━━━ Data to examine

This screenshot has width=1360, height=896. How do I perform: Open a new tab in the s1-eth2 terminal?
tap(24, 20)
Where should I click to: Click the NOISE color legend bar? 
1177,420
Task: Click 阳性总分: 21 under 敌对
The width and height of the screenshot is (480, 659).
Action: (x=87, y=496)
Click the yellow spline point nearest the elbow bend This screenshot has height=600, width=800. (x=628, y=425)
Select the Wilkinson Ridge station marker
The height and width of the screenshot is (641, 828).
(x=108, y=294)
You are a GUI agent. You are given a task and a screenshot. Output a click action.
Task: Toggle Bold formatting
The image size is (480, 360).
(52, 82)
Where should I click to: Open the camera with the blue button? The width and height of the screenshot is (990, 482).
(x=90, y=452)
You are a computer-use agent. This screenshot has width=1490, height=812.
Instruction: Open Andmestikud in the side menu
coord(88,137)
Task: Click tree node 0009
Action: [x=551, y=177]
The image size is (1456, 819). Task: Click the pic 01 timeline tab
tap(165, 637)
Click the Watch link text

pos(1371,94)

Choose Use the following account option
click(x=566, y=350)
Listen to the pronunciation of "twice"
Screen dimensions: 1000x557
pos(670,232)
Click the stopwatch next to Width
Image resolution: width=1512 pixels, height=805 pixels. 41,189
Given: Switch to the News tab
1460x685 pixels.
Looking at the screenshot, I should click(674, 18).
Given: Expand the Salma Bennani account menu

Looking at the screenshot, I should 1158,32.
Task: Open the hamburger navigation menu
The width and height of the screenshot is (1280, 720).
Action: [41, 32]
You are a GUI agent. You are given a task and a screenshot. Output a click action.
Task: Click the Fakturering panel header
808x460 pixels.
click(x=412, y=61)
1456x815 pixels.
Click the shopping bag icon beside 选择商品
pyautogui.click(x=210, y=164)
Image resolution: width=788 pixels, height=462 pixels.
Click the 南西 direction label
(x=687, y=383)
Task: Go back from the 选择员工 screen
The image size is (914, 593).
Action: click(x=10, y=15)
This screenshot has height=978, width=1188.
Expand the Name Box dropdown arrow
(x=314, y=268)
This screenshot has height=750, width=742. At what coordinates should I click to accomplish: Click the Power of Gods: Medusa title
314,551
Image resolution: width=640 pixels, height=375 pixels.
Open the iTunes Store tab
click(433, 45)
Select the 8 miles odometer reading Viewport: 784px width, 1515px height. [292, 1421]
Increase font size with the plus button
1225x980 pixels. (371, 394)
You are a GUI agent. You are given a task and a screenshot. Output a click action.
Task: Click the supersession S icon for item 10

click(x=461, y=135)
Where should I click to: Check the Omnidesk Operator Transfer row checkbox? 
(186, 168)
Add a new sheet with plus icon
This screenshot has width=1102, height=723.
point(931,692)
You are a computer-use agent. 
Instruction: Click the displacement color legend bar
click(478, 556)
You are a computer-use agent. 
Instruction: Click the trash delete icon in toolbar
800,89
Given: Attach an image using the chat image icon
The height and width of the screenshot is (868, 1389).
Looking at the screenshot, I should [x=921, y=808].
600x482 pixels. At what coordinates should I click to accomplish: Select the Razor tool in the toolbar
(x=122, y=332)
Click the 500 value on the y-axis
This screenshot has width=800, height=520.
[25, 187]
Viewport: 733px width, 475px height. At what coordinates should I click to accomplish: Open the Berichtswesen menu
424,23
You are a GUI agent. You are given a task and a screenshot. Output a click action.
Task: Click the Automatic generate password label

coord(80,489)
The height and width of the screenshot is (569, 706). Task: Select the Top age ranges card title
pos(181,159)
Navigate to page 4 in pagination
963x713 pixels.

━━━━━━

• [Prompt]:
Copy verbatim the span of lines that begins with the line holding "600x482 pixels. At" and ends at the last line of the records.

• [Answer to this task]:
600x482 pixels. At what coordinates should I click to accomplish: Select the Razor tool in the toolbar
(x=122, y=332)
Click the 500 value on the y-axis
This screenshot has width=800, height=520.
[25, 187]
Viewport: 733px width, 475px height. At what coordinates should I click to accomplish: Open the Berichtswesen menu
424,23
You are a GUI agent. You are given a task and a screenshot. Output a click action.
Task: Click the Automatic generate password label

coord(80,489)
The height and width of the screenshot is (569, 706). Task: Select the Top age ranges card title
pos(181,159)
Navigate to page 4 in pagination
963x713 pixels.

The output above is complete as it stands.